Is there a way to properly tweak it?
Looks like the new size is set to 144M, should this be increased?
Thank you !
Created 10-19-2015 12:12 PM
Whats the output of free -g during the job execution? Do you see warnings during the idle time?
Were you able to see any error messages?
Created 10-15-2015 08:10 PM
Are you running any long running or I/O or memory intensive job?
Please post output of free -g
Created 10-15-2015 08:14 PM
Yes but it varies heavily depending the day/time. At times, it could be intensive. I am not sure it is heavy at this moment but let me get that
Created 10-15-2015 09:48 PM
[root@hadm0301 ~]# free -c 5
total used free shared buffers cached
Mem: 148308580 121816216 26492364 0 24726180 75655352
-/+ buffers/cache: 21434684 126873896
Swap: 2097144 0 2097144
Created 10-19-2015 12:12 PM
Whats the output of free -g during the job execution? Do you see warnings during the idle time?
Were you able to see any error messages?
Created 10-19-2015 06:06 PM
Thanks for the reply all. This was a non issue.
Ambari is reading JMX and JMX is incorrectly aggregating GC Times.

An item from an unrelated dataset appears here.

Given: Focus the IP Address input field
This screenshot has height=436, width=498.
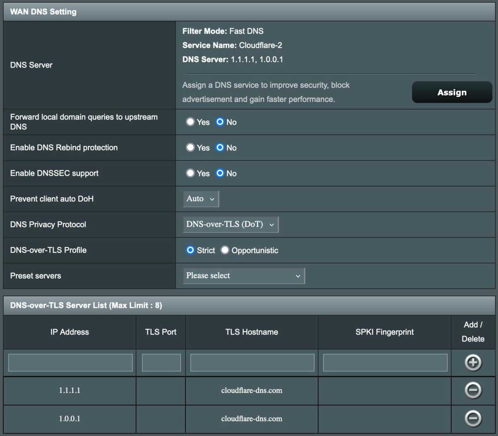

Similar to: https://issues.apache.org/jira/browse/AMBARI-3178
Thanks for the help
Created 10-19-2015 06:24 PM
IMO, this doesn't look bad at all. While you could tune the young generation size a bit higher to lessen these, the amount of time spent in GC is pretty low, so it's unlikely to have any impact on long term performance. We'd also need to see entries for the Perm Gen and Old Gen to determine what impact increasing the young gen would have.
Let's break it down:
This is a Young Generation collection, also known as a minor collection. The total heap used by the young generation hovers around 135mb, which aligns with your setting. The size of the young gen before GC is hovering around 130mb (some times less, as heap needs for objects will determine when the GC is needed). After GC, the heap is 1mb, meaning clean up went very well and most objects are short lived for this application.
Ultimately, these collections took on average 5ms each (.005 seconds) each 8 seconds or so (8000 ms), under .0001% of the total run time of the application, which is perfectly fine.